Veganism is now more popular than ever before, whether one is propelled to this gastronomic path due to abundance of studies that show their incontrovertible health benefits, or for more self-indulgent moralistic (high-minded) reasons.

Do you have a vegan option? Is this suitable for vegans? It’s not vegan I can’t have that. All of these things come to disrupt our current natural paradigm, in a negative way. We might think at first that all immediate changes to a long established way of life could be considered as a threat or perceived as a personal attack.

However, having experienced the bold and, at times, arrogant veganic conversion first hand, I am inclined to sympathise with those of you who are exasperated with this bellicose individual. For the most part, an individual who is not representative the group will take the first radical step towards veganism.

So this is where I find myself, an avid meat eater who can go the odd day without eating meat. I think most people also have days where they don’t feel like consuming meat products or simply feel like their dietary needs have been fulfilled; so am I a vegan on those days?

I don’t consider the absence of meat in my daily diet to be a life changing feat or something that deserves such recognition. I have often pondered this and one of the few reasons why vegans upset me is that they feel the need to have a special label of their own, I eat meat but I don’t label myself as a carnivore.

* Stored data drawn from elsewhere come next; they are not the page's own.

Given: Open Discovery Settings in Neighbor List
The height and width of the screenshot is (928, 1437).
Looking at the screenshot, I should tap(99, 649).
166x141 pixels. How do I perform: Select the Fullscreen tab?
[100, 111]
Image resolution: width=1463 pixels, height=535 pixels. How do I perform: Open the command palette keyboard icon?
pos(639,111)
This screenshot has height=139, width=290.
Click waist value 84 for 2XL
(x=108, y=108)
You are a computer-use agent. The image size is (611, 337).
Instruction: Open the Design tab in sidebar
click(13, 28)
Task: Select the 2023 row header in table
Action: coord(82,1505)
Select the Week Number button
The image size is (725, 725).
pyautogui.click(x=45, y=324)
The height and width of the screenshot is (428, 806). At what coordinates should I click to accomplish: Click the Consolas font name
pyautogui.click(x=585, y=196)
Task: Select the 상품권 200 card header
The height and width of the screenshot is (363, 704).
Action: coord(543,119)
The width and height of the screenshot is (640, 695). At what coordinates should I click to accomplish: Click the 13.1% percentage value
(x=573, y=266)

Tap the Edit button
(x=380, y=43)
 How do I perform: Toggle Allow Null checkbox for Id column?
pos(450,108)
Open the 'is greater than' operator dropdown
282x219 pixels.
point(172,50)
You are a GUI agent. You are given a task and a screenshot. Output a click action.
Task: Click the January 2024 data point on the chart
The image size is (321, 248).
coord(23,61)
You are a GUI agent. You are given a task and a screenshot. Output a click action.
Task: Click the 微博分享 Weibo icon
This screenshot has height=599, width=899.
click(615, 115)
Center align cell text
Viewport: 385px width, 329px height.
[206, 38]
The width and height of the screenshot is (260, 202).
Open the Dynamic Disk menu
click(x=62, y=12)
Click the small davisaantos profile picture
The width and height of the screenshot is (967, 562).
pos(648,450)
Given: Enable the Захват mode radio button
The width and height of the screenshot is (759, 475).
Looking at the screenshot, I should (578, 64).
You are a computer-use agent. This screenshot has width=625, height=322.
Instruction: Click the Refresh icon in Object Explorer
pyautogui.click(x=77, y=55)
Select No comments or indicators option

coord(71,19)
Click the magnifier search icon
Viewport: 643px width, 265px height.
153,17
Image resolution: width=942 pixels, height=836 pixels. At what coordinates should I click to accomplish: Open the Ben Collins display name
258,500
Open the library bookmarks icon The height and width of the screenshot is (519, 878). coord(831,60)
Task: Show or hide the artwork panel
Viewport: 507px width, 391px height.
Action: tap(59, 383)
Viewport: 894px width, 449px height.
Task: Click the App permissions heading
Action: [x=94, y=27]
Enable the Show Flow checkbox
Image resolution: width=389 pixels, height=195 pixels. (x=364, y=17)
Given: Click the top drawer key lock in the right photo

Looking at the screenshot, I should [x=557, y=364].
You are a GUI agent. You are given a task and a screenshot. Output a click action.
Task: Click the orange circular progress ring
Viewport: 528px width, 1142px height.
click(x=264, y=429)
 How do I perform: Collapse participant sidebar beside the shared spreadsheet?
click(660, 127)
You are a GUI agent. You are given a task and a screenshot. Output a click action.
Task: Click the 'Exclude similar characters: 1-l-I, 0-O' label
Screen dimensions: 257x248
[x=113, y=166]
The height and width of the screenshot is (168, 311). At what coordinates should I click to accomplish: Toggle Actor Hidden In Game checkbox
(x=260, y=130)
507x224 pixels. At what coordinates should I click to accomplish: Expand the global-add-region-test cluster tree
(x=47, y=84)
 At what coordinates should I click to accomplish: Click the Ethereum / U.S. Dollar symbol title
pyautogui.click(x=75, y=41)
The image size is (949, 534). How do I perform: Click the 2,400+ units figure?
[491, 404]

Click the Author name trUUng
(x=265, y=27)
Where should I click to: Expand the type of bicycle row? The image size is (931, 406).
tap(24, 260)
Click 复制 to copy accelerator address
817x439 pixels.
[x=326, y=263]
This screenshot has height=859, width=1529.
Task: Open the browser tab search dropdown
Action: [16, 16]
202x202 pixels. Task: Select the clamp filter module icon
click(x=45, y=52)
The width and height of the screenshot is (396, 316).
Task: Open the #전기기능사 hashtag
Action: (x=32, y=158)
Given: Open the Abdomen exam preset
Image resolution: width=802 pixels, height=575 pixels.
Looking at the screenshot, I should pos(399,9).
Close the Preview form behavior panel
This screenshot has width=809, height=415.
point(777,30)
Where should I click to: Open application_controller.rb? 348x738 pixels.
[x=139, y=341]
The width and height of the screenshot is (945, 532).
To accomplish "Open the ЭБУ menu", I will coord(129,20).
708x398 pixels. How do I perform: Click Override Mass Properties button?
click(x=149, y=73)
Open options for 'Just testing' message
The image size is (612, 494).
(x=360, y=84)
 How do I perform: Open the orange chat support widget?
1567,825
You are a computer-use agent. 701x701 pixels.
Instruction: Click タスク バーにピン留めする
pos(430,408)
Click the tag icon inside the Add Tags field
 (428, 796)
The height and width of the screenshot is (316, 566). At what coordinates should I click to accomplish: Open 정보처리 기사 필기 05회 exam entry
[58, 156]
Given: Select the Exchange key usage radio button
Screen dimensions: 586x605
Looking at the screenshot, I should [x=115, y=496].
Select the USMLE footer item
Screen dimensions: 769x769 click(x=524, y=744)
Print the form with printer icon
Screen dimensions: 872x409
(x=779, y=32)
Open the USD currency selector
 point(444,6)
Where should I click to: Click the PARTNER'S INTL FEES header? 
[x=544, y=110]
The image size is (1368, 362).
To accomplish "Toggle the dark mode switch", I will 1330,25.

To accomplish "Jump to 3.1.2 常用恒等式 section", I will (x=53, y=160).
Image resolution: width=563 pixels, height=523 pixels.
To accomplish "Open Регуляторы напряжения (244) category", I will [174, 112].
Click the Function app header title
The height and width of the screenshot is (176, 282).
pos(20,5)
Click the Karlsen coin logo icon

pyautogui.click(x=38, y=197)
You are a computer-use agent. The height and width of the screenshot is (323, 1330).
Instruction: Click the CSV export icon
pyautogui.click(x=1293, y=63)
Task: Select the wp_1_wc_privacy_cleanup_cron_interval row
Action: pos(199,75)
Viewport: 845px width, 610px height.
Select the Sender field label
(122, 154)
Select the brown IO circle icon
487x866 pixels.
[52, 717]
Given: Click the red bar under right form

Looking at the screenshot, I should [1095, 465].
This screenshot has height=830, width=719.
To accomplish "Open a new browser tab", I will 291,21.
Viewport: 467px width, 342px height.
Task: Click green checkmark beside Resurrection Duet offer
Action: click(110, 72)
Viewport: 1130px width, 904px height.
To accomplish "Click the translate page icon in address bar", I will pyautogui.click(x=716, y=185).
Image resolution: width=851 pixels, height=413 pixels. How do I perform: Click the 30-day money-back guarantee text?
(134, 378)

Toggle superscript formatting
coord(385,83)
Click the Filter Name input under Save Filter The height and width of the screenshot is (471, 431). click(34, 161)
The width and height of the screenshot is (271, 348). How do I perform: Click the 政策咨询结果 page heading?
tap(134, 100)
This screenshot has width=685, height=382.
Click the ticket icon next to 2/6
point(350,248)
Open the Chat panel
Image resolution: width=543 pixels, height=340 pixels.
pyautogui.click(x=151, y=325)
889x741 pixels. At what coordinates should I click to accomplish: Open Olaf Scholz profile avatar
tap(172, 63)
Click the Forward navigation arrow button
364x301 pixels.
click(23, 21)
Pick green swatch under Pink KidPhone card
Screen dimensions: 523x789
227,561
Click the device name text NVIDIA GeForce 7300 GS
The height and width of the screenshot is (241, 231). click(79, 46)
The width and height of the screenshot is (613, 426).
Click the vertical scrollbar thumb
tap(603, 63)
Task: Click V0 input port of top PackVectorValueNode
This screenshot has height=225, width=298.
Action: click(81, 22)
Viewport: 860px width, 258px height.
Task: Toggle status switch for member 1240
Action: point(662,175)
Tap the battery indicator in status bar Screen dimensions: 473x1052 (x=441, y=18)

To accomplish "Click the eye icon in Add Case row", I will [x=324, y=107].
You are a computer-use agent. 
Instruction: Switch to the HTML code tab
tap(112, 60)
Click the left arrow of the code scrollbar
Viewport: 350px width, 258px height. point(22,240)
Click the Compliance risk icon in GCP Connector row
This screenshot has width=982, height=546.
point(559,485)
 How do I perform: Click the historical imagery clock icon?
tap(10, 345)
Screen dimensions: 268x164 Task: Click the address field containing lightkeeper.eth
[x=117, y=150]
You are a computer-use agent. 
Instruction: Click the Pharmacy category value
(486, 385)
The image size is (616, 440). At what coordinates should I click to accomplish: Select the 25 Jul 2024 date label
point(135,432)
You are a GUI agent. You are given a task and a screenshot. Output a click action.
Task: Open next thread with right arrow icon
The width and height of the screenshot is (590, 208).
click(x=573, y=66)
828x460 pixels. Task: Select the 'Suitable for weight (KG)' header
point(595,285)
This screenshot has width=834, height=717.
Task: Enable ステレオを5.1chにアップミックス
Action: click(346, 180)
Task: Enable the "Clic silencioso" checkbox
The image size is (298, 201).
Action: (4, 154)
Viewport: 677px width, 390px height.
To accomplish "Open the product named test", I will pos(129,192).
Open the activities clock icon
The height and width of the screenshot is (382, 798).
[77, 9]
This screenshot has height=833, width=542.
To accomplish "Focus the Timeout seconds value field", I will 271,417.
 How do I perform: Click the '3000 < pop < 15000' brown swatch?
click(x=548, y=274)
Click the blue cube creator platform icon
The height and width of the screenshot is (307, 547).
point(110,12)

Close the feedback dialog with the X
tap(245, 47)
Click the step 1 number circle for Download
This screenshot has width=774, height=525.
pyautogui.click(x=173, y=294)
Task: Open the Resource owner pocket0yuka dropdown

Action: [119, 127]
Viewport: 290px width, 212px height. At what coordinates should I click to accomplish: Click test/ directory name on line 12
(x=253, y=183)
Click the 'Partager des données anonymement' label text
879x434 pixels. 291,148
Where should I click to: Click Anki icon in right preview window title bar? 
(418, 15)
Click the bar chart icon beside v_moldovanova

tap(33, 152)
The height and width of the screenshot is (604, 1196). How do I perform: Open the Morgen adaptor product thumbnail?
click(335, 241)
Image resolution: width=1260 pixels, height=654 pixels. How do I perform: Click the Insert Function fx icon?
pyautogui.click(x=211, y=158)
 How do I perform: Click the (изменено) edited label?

As I enter my favourite pub-grub chain I don’t enquire, “what do you have that’s carnivore friendly”. It all comes down to treating others as you yourself want to be treated. I don’t need or desire a special category for something that at the end of the day is an action. Along with every other human being, I put something in my mouth, strip said thing of nutrients and excrete it from other orifices. Food is food and veganism is just so.